Anyway, so I'm driving in Texas and there are these mean little houses...not "I hate you" kind of mean, but just small and ill cared for kind of mean - look it up if you don't get it. So, there are these houses and I'm on the road about 10 feet from the 'yard' to said houses and directly - and I mean directly - above me is a large raised highway. I think it would be a wonderful place to live I really do with all the conveniences of the modern superhighway nearly literally within reach.

At the very least I didn't break down THERE. You probably wouldn't be reading this today if I had. But I did have my GPS then and I did turn it on and found my way OUT and to base.
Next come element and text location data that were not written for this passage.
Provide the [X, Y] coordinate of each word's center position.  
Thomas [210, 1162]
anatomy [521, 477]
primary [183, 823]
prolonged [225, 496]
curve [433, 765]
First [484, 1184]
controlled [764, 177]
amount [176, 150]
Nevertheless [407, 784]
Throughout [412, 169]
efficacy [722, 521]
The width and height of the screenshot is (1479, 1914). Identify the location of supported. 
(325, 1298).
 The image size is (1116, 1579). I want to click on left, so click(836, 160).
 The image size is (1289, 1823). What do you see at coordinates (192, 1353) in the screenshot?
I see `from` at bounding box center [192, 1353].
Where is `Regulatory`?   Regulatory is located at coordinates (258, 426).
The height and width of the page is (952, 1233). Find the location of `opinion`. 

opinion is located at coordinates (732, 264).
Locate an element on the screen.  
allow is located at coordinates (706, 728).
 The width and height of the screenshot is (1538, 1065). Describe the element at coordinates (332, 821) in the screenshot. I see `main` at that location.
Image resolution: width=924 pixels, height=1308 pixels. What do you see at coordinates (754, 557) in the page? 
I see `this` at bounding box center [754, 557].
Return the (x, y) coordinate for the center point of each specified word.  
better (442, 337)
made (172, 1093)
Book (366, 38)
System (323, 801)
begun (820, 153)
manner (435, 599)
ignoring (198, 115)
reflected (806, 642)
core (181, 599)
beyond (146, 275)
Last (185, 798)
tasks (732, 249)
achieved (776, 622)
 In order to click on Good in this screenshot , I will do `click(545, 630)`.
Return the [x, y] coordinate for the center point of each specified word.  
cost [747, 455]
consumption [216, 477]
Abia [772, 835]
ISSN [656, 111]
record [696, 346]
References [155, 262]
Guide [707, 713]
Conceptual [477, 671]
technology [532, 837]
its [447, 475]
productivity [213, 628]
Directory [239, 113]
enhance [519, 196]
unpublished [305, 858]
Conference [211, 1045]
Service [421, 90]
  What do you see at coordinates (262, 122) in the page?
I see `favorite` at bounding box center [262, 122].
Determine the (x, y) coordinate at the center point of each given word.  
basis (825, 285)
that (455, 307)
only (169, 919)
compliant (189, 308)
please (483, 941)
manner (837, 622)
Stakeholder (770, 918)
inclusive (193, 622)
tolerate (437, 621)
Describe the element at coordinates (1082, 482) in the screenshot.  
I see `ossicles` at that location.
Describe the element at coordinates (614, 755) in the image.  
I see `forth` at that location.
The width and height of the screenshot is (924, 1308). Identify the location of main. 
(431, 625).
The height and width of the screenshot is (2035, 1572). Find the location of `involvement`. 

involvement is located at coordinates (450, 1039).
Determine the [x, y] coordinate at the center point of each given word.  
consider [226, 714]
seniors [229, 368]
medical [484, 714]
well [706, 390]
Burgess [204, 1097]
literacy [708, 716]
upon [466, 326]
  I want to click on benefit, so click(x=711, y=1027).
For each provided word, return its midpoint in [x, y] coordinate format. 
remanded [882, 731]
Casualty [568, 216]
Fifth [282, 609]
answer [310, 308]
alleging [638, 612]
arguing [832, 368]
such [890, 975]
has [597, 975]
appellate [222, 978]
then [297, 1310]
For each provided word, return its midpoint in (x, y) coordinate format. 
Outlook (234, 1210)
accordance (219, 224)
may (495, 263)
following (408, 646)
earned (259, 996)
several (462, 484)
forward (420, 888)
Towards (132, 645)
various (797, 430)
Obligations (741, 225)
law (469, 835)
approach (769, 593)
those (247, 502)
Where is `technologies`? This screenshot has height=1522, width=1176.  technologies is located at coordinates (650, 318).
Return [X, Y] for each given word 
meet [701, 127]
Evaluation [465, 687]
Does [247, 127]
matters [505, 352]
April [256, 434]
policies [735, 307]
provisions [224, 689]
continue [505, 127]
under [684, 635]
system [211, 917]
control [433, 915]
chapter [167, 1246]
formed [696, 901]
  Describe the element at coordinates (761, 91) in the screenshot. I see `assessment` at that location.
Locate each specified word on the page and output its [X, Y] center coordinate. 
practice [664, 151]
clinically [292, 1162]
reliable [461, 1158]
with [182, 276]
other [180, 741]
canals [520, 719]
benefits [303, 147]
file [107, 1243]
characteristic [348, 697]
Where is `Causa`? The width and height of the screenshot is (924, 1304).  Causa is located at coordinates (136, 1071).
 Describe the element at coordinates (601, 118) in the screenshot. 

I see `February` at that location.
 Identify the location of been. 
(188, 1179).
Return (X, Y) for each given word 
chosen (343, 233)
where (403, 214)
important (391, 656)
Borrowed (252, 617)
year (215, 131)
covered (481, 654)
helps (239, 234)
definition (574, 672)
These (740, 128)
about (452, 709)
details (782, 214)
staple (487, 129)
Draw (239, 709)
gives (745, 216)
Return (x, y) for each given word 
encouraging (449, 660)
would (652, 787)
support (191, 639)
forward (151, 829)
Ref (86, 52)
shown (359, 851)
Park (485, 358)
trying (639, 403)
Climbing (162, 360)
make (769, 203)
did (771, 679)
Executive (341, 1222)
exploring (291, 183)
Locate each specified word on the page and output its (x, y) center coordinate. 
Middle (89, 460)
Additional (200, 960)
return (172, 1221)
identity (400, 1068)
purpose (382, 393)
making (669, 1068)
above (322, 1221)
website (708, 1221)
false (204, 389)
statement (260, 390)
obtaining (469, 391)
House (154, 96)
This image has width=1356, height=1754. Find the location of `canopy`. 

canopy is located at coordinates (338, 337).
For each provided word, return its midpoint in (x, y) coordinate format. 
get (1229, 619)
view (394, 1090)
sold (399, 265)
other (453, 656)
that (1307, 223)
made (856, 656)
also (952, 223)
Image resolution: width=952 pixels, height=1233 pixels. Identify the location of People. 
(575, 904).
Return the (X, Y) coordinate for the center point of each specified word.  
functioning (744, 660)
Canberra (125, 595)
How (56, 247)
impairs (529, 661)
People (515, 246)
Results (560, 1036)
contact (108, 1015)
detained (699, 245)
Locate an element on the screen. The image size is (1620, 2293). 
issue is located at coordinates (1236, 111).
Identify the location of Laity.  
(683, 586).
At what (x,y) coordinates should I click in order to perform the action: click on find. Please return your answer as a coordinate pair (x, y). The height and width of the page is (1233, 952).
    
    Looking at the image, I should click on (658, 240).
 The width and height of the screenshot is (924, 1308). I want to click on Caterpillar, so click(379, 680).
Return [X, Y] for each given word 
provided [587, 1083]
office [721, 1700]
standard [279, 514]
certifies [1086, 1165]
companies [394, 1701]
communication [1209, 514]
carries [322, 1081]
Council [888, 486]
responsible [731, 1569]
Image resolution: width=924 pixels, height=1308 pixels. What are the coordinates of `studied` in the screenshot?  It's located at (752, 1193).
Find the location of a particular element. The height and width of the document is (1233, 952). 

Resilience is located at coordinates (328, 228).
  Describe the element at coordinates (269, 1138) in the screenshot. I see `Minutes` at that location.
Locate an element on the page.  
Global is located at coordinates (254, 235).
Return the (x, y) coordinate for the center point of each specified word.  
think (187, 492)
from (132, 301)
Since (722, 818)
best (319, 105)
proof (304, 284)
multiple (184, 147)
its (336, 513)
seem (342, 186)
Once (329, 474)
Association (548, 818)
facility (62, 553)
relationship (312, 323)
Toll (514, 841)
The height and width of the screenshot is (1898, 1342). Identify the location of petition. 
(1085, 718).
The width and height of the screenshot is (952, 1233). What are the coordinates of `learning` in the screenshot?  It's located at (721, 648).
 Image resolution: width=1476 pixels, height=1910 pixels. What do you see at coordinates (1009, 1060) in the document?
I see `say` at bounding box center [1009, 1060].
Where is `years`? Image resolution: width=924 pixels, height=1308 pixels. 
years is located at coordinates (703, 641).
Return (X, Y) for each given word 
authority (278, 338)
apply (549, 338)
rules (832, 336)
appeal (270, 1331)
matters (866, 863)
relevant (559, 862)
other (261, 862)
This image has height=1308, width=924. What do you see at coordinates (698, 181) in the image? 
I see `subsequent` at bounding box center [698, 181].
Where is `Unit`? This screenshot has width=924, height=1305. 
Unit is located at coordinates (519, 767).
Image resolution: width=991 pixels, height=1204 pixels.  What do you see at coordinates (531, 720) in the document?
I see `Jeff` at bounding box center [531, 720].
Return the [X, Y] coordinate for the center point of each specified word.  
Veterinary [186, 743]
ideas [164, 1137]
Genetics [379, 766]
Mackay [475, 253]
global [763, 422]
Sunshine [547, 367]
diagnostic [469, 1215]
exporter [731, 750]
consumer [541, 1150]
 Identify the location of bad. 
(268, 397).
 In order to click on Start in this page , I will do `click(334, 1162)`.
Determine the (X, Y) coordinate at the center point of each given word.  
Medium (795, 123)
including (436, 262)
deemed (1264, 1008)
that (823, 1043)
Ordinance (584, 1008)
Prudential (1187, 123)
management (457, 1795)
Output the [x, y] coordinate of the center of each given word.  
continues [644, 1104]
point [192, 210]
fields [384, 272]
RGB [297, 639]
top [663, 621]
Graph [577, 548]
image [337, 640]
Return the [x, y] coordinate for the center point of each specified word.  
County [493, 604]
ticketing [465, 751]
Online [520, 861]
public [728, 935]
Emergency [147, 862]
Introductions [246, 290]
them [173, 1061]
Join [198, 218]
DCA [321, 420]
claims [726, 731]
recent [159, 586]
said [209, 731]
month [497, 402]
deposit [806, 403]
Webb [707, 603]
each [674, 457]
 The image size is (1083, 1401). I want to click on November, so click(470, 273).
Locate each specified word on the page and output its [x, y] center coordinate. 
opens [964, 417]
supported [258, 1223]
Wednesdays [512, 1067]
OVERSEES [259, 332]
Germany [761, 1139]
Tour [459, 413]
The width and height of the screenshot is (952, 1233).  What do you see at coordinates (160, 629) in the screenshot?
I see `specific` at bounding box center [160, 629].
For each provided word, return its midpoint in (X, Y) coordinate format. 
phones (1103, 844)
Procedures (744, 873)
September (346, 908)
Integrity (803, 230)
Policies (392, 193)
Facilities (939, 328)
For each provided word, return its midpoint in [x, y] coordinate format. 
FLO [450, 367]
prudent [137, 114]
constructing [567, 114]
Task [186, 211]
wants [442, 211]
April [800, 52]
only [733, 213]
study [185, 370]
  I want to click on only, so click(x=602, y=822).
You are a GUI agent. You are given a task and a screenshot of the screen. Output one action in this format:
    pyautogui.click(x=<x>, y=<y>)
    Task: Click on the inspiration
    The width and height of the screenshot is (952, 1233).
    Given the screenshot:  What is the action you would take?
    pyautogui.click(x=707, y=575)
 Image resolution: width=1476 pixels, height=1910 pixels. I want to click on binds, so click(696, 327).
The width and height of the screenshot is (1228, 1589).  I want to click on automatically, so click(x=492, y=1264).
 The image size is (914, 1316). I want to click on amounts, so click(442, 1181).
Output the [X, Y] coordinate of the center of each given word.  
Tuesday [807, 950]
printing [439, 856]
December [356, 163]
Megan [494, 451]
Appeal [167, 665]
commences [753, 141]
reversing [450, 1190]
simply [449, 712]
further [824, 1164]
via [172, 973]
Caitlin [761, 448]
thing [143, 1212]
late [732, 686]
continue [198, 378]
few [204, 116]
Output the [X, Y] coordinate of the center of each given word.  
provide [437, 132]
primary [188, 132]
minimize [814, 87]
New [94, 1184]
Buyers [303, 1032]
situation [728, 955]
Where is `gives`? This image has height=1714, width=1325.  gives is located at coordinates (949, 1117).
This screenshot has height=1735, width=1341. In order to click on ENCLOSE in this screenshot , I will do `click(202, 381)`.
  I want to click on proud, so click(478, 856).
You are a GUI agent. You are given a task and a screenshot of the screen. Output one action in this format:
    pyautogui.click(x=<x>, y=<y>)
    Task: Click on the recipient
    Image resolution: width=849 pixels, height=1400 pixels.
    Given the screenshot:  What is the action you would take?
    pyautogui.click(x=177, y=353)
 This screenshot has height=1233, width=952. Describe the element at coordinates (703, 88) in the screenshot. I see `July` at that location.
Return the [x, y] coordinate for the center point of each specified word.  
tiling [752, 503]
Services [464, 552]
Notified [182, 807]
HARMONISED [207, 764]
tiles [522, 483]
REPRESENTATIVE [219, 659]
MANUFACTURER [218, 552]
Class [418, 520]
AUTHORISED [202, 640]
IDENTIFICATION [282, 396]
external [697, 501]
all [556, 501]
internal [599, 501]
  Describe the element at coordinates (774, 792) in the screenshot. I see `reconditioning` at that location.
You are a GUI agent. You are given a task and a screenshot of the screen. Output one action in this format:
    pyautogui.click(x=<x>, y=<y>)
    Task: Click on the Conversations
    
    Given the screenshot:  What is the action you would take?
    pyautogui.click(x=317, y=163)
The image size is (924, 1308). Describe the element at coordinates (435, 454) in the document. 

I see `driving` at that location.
All that in a way to say, I guess I have a sort of closure with my attitude toward the little silver car as it didn't really leave me in a lurch, just more inconvenienced than anything else. But what I'd really like closure on as that cars goes, is my wallet. That thing seems like it will stay open for quite a while.

Sunday, August 1, 2010

The move that won't end...

By now I think it's pretty obvious that this move to Texas hasn't been without some ... how shall we say ... consternation. As yesterday's post shows - or I thought it showed - that was all pretty well in the past. Until....

Today. So I'm driving my newly engined Ford Escape back from the base grocery store when I notice it seems to be 'shifting' (it's an automatic) a little funny. And no sooner do I pronounce this in my head than the thing pretty much shuts down. Not white smoke shut down like last time, thankfully, but it slowed down to about 10mph.

Drop the gas pedal to the floor and listen to engine, well, whimper. About 2000 rpms was it. Dropping the pedal to the floor should immediately send the tach to about 5 or 6000 rpms and have the motor screaming and the car moving. Nothing of the sort. In fact, it was as quiet as this car has ever been.

So I pulled into a parking lot and asked the pIzza hut people to lend me a phone book. They did one better and the woman who was working gave me a lift home. She had Van Halen's 'Jump' as a ring-tone which was interesting - not something you hear everyday and certainly not what you'd expect a woman's phone to be playing, but there you are.

So, tomorrow is another day off work and pulling what's left of my hair out while trying to sort out the mess that is my vehicle situation. If it was paid for I'd just take it into the desert and shoot it. Alas, it's not. Not by a long shot.

Oh, and classes start next Saturday...fantastic.